それに伴って、埋葬地の不足が深刻化していきます。
そんな中、明治7年に日本ではじめての公営墓地が青山・谷中・雑司が谷・染井などに登場します。
これまでのお墓というのは、故人単位で埋葬するのが基本的な形でしたが、前述のとおり、人口増加に伴い、埋葬地が不足していきます。
そして、この時期には家長制度という制度がつくられ、長男が家督を継いでいくという形が法律化されていきます。
この2つの事情の影響で、現在のお墓の形である「○○家の墓」という形態のお墓が登場するようになりました。
大正時代から昭和初期
大正時代に入ると、墓地不足は更に加速していきます。
その影響で、土葬から火葬への移行が人口の多い地域を中心に進むようになりました。
また、火葬への移行は、公衆衛生上の点からも進められていきます。
明治時代には伝染病屍体の火葬が義務付けられるようになりましたし、この頃になると都市部では土葬を禁止する区域も出てくるようになりました。
また、火葬の技術の進歩や墓地の公共施設化なども火葬への移行を加速させる要因の一つとなります。
大正時代から昭和初期にかけて、明治時代に登場した「○○家の墓」いわゆる現在のお墓の形態がスタンダードなものになっていきます。
実は現在のお墓の形はスタンダードになってから、100年ほどしか立っていないのをご存知でしょうか?
そして、葬送の方法は100年周期で変化していくと言われていますが、2018年の今がまさに変わり目の時期のど真ん中なのです。
昭和初期に入ると、広大な敷地で整然とした区画を持ち自然と調和するような公園墓地が造成されるようになります。
東京方面ですと、昭和10年に八柱墓地、昭和23年に小平墓地、昭和46年に八王子墓地などが造成されました。
以後、民営なども含めた規模霊園が全国で造成されるようになります。
現代
現代のお墓は、竿石と呼ばれる石碑の下にカロートと呼ばれる納骨室があり、その中に遺骨を埋葬する形式が一般的です。

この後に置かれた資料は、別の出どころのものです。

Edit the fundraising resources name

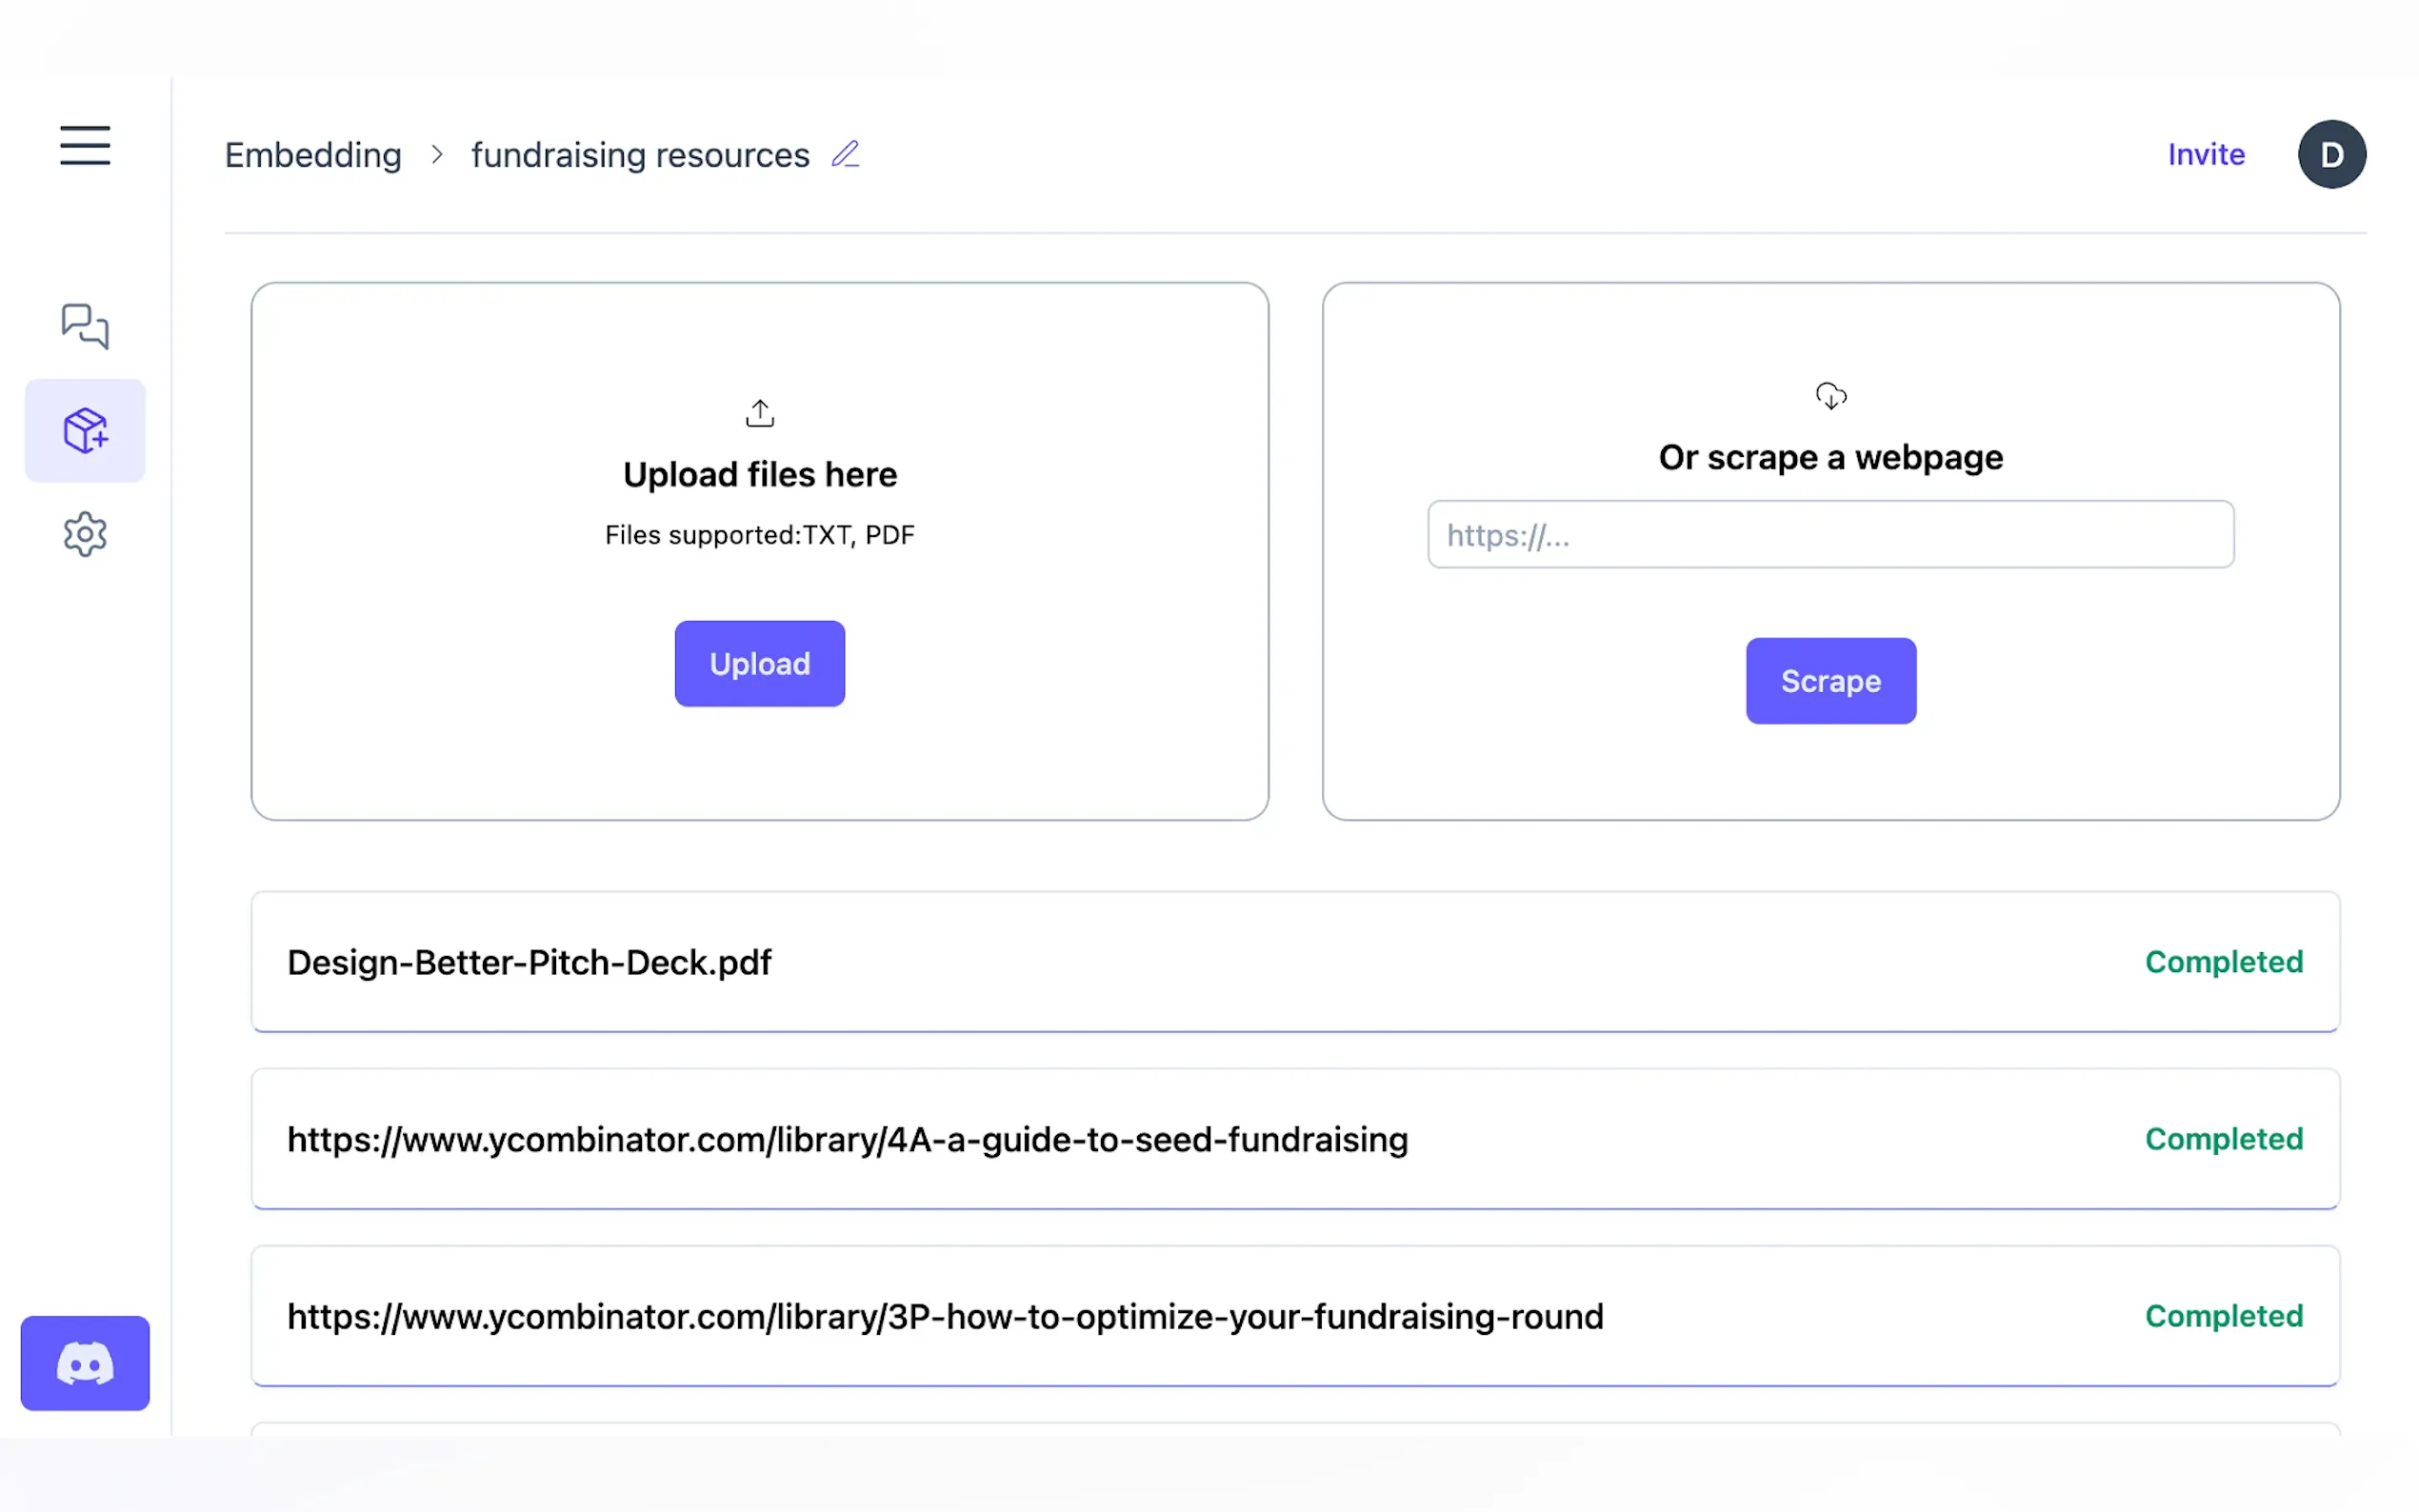(x=845, y=155)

カロートとは日本語の造語ですが、由来は「唐櫃」から来ていると言われており、櫃とは、かぶせ蓋のついた箱のこといいます。昔はカロートのことを「屍櫃(かろうと)」や「唐櫃(からびつ)」と呼んでいました。
1950年代になると火葬の割合が50%を超えるようになり、1980年代に90%を超えました、現在では99.9%が火葬される状態です。
逆に考えると1950年代までは半数が土葬なわけですから、墓じまいをする際などには埋葬者および亡くなった時期(埋葬時期)をしっかり確認することが大切です。
昨今では、都心部では墓地不足が加速してきています。
それに伴い、屋内墓地やビル式霊園、地下式霊園などが登場してきています。
また、社会情勢やライフスタイルの変化、少子高齢化などによる承継者不足などもあいまって、お墓の形も変化してきています。
その一つが「永代供養墓」と言われるものです。
今までは、自分の終の棲家は決まっているというのが一般的な価値観でしたが、今は自分の埋葬方法は自分で選ぶ時代に突入してきています。

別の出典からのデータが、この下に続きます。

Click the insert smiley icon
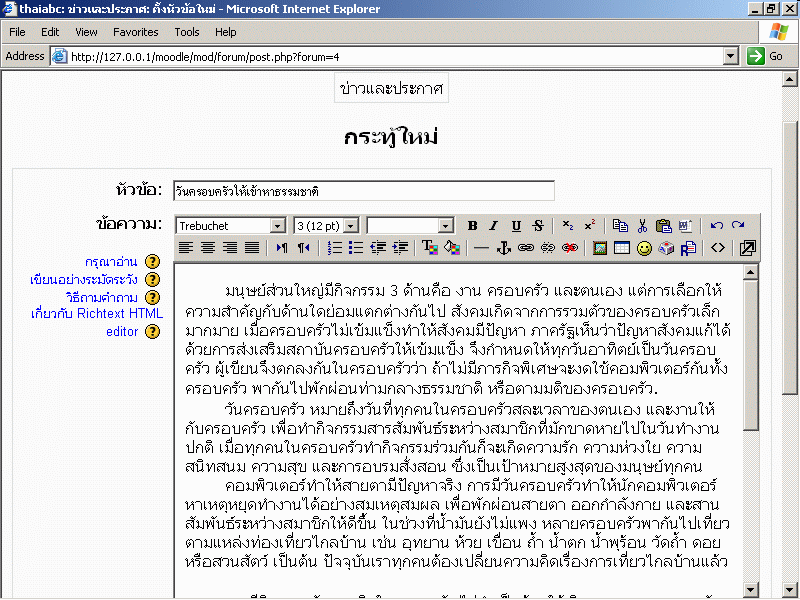The height and width of the screenshot is (600, 800). pos(644,247)
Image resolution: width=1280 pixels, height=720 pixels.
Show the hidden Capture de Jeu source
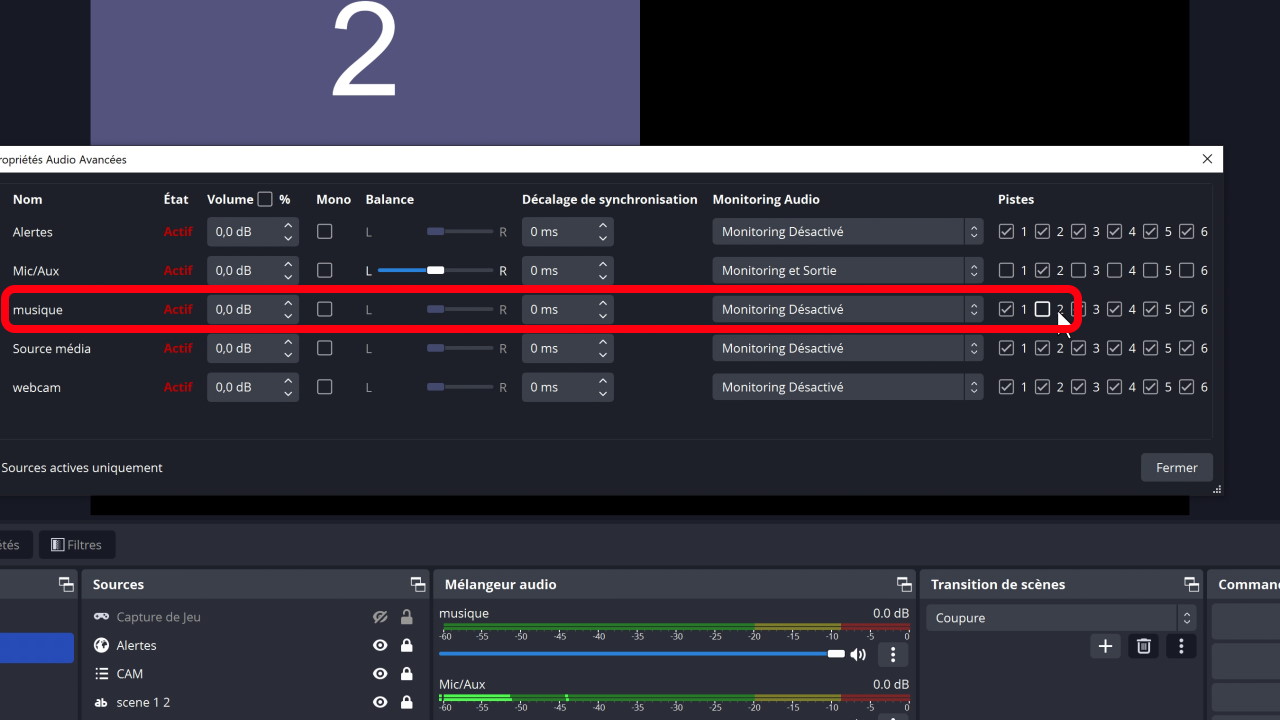click(380, 618)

ちなみに、世界的に見ると、日本は火葬先進国なのをご存知でしょうか?
ヨーロッパやアメリカでは土葬が主流です。
これは、キリスト教の影響によるもので、最後の審判で亡くなった人は復活すると信じられており、火葬をしてしまうと亡くなった人が復活できなくなると考えられているからです。
中国や韓国では火葬と土葬は半々くらいの割合です。これは、儒教の心身二元論の考え方の影響と言われています。
というわけで、今回は日本のお墓の歴史についてご紹介しました。
死者への恐れに対する埋葬からはじまり、時代の変遷とともに現在のお墓・埋葬方法に至り、そして、お墓は100年周期で変化していいているということがおわかりいただけたかと思います。